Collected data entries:
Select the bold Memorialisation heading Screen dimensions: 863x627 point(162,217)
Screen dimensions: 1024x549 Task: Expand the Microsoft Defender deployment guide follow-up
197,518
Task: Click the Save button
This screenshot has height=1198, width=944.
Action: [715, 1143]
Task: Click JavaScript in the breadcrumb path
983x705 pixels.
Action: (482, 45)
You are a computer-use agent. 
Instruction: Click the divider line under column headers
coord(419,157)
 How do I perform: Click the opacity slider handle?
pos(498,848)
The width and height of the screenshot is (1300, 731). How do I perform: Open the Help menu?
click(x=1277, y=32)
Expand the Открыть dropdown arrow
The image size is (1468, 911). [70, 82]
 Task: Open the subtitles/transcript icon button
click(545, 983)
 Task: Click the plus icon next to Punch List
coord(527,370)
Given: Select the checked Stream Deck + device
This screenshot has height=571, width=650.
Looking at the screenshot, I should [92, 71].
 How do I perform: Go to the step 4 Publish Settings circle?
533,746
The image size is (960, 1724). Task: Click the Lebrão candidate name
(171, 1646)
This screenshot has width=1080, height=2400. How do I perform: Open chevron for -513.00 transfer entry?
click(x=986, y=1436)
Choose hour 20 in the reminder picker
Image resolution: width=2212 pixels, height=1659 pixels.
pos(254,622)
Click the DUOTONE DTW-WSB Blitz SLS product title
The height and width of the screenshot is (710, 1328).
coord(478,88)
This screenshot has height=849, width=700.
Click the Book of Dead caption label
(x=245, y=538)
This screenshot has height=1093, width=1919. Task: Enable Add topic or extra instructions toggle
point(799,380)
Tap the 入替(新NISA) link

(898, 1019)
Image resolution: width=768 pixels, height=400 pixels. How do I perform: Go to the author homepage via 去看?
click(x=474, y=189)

Goal: Arrange every line of the items above as a numbered list, leaving out any blank lines.

The reply:
1. Select the bold Memorialisation heading Screen dimensions: 863x627 point(162,217)
2. Screen dimensions: 1024x549 Task: Expand the Microsoft Defender deployment guide follow-up
3. 197,518
4. Task: Click the Save button
5. This screenshot has height=1198, width=944.
6. Action: [715, 1143]
7. Task: Click JavaScript in the breadcrumb path
8. 983x705 pixels.
9. Action: (482, 45)
10. You are a computer-use agent. 
11. Instruction: Click the divider line under column headers
12. coord(419,157)
13.  How do I perform: Click the opacity slider handle?
14. pos(498,848)
15. The width and height of the screenshot is (1300, 731). How do I perform: Open the Help menu?
16. click(x=1277, y=32)
17. Expand the Открыть dropdown arrow
18. The image size is (1468, 911). [70, 82]
19.  Task: Open the subtitles/transcript icon button
20. click(545, 983)
21.  Task: Click the plus icon next to Punch List
22. coord(527,370)
23. Given: Select the checked Stream Deck + device
24. This screenshot has height=571, width=650.
25. Looking at the screenshot, I should [92, 71].
26.  How do I perform: Go to the step 4 Publish Settings circle?
27. 533,746
28. The image size is (960, 1724). Task: Click the Lebrão candidate name
29. (171, 1646)
30. This screenshot has width=1080, height=2400. How do I perform: Open chevron for -513.00 transfer entry?
31. click(x=986, y=1436)
32. Choose hour 20 in the reminder picker
33. Image resolution: width=2212 pixels, height=1659 pixels.
34. pos(254,622)
35. Click the DUOTONE DTW-WSB Blitz SLS product title
36. The height and width of the screenshot is (710, 1328).
37. coord(478,88)
38. This screenshot has height=849, width=700.
39. Click the Book of Dead caption label
40. (x=245, y=538)
41. This screenshot has height=1093, width=1919. Task: Enable Add topic or extra instructions toggle
42. point(799,380)
43. Tap the 入替(新NISA) link
44. (898, 1019)
45. Image resolution: width=768 pixels, height=400 pixels. How do I perform: Go to the author homepage via 去看?
46. click(x=474, y=189)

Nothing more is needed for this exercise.